Marco Holmes, now 26, was convicted by a jury in 2018 of second-degree murder for the killing of Tonja Chadwick and sentenced to 50 years. The Court of Special Appeals ruled this week that he is entitled to a new trial.
Chadwick, 20, was reported missing in January 2017, one day after she and Holmes — who had recently moved in together — were seen arguing, according to the appellate court’s summary of the case.
A Baltimore City police officer went to Chadwick’s apartment and discovered a “wet stain on the carpet.” The following day, officers returned to the apartment and found additional stains, one of which was later determined to be Chadwick’s blood. Police obtained and executed a search warrant at Chadwick’s apartment and recovered various pieces of evidence, the judges wrote.
Several days later, her body was found by a maintenance man outside an apartment complex in West Baltimore, wrapped in blankets and buried under leaves and tree branches. She had a gunshot wound to the forehead, and her arms and hands were bruised.
Chadwick was an aspiring nurse and mother of a young son.

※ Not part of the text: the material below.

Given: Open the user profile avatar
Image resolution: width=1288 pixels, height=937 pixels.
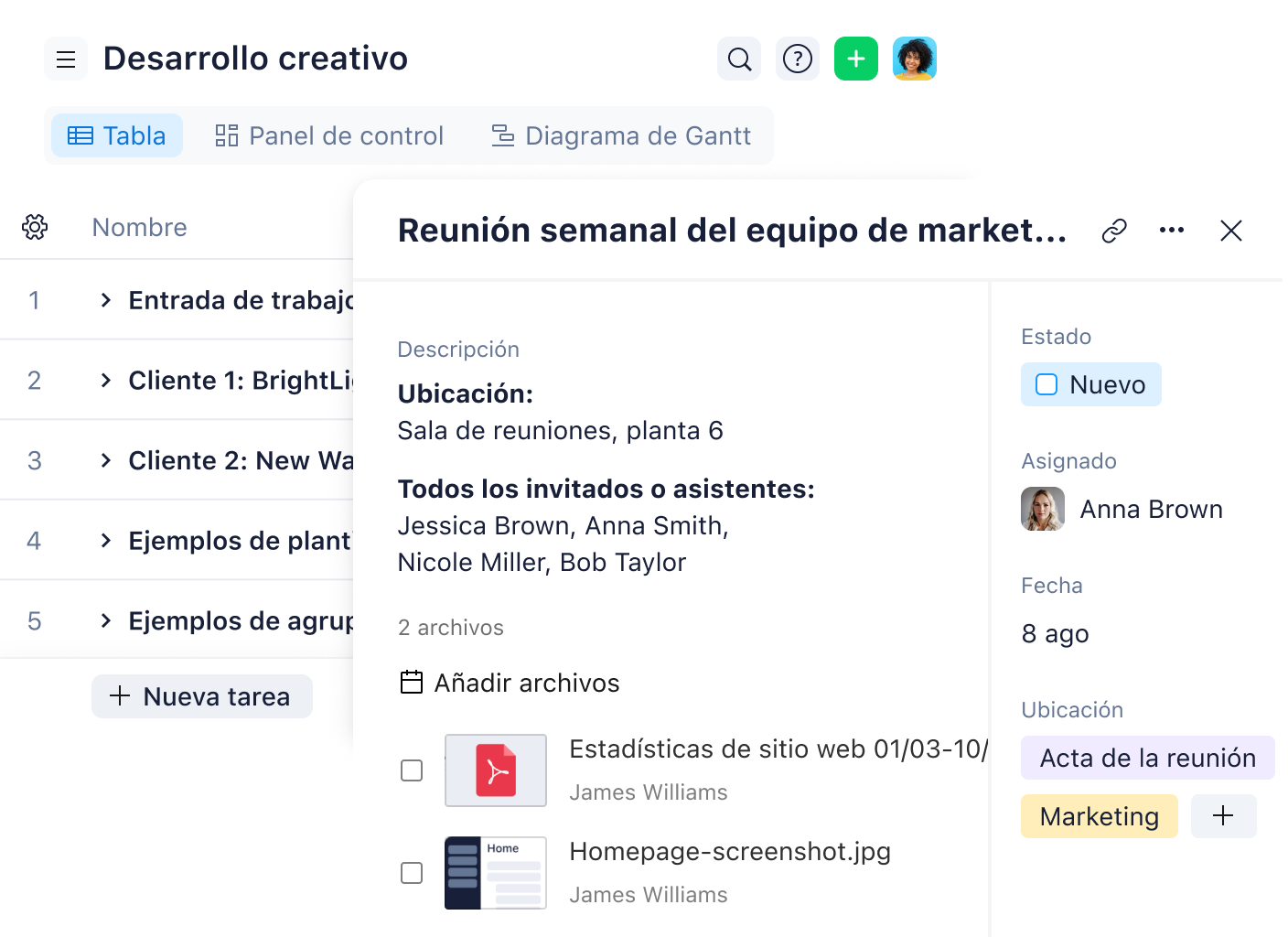Looking at the screenshot, I should tap(915, 59).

At trial, Holmes’ defense attorney requested to ask whether prospective jurors would be unwilling or unable to comply with the principles of the presumption of innocence and the state’s burden of proof. The trial judge, who according to court records was Circuit Judge Jeffrey Geller, denied the request.
The Kazadi ruling ordered that any other cases that are pending on direct appeal when the opinion was filed, and in which defense attorneys had also asked to question jurors, be overturned.
The appeals court previously overturned the conviction of a man sentenced to life for the 2017 killing of Alexander Wroblewski, 41, who was fatally shot outside a Royal Farms while walking home after his shift at The Rowhouse Grille in Federal Hill.
Holmes also appealed on another aspect of his case, arguing that police wrongly searched his apartment. The Court of Special Appeals rejected that argument, saying the home was Chadwick’s, and therefore he had no legal right to challenge the search.